Media Australia juga melaporkan bahwa Jenderal Nurmantyo mengatakan Indonesia akan menghentikan pengiriman tentara terbaiknya ke Australia dengan alasan kekhawatiran mereka akan “direkrut” militer Australia. Kekhawatiran ini dibantah oleh Menhan Australia, Marise Payne, yang mengatakan hal itu tidak berdasar dan “sesuatu yang tidak mungkin terjadi”, seperti dikutip di ABC.
Langkah tepat
Guru besar hukum internasional dari Universitas Indonesia, Hikmahanto Juwana yang ditanya BeritaBenar mengatakan tindakan TNI menangguhkan sementara kerja sama militer dengan Australia sebagai langkah tepat.
"Penangguhan kerja sama merupakan tindakan tepat karena Panglima ADF menjanjikan untuk melakukan investigas atas masalah ini. Penangguhan dilakukan selama investigasi berlangsung hingga hasil nantinya diumumkan," ujarnya.
Menurut Hikmahanto, ada tiga hal yang menjadi persoalan sehingga TNI memutuskan penghentian sementara kerja sama militer dengan Australia.
Pertama, pendiskreditan peran Sarwo Edhie dalam Gerakan 30 September PKI. Kedua, esai yang ditulis peserta didik terkait masalah Papua dan terakhir tulisan Pancagila di ruang Kepala Sekolah yang melecehkan Pancasila.
Dia menambahkan, kasus ini bagi Indonesia menjadi preseden baik agar Australia tidak mudah melecehkan tokoh Indonesia dan mengangkat isu sensitif bagi Indonesia.
Pendapat senada disampaikan pakar hubungan internasional, Melda Kamil Ariadno. Ia mengatakan hubungan kerja sama harus dilandasi saling percaya dan menghormati.

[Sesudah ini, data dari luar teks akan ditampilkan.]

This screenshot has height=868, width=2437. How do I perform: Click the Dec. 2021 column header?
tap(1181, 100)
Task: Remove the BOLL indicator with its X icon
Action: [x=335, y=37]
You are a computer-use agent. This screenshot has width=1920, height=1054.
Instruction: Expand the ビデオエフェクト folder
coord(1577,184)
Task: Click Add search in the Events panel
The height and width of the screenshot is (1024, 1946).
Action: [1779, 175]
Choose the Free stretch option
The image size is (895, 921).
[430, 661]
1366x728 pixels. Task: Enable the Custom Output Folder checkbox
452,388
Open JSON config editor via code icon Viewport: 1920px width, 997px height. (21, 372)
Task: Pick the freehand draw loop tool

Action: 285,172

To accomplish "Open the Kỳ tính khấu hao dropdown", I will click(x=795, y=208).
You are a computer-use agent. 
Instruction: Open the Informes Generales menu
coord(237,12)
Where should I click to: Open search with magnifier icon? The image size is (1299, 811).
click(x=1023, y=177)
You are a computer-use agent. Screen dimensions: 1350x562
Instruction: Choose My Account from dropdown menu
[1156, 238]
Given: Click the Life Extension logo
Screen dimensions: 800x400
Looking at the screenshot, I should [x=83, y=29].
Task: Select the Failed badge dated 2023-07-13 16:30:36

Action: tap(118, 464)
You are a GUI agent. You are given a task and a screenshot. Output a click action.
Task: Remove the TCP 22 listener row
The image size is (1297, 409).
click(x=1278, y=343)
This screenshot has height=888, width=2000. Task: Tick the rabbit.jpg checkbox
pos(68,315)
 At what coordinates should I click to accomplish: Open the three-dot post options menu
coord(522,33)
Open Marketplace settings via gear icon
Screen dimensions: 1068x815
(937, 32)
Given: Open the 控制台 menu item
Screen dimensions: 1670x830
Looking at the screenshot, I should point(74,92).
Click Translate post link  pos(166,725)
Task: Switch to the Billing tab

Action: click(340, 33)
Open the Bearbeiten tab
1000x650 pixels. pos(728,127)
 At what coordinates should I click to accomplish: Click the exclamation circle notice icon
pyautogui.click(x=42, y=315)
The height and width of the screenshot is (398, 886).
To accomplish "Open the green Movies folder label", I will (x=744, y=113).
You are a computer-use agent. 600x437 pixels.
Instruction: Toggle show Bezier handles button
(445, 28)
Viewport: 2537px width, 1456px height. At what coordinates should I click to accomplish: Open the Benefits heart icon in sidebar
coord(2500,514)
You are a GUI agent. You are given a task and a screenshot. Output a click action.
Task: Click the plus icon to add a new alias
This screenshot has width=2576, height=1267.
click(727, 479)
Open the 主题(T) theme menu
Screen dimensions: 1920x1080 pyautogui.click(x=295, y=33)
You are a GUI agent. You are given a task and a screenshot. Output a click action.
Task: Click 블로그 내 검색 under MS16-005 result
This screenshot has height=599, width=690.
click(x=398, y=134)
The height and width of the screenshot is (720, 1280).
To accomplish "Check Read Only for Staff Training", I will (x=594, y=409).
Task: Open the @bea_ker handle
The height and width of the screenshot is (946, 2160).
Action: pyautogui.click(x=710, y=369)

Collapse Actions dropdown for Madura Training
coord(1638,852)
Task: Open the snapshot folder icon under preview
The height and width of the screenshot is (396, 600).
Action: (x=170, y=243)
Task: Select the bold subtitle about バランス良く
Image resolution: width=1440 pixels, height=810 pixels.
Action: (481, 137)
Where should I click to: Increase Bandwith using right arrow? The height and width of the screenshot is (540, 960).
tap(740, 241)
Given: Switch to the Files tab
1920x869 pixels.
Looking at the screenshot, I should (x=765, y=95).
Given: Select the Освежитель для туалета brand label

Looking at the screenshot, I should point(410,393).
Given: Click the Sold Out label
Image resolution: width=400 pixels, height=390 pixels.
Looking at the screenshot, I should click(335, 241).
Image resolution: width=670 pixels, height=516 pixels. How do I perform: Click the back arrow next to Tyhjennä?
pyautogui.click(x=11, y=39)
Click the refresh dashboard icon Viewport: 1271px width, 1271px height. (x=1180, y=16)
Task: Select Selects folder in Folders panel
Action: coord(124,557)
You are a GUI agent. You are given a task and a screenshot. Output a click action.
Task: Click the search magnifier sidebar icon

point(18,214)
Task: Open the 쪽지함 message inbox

"Jika benar ada tindakan melecehkan lambang negara, saya rasa langkah tersebut sudah tepat," ujarnya kepada BeritaBenar.
"Indonesia sudah saatnya menegakkan harga diri bangsa di mata negara manapun."
Penghentian kerja sama militer Indonesia dan Australia bukan kali pertama terjadi. Pada 2013, Indonesia memutuskan kerja sama setelah terkuak penyadapan Badan Intelijen Australia (ASIO) terhadap Presiden Susilo Bambang Yudhoyono.
Penyadapan itu terbongkar dari informasi yang dibocorkan Edward Snowden, mantan kontraktor Badan Nasional Keamanan Amerika Serikat (NSA).
Panasnya hubungan bilateral Indonesia dan Australia yang berujung penghentian kerja sama militer mereda setelah Kementerian Luar Negeri kedua negara menandatangani kode etik terkait perilaku penyadapan di Nusa Dua, Bali, pada 2014.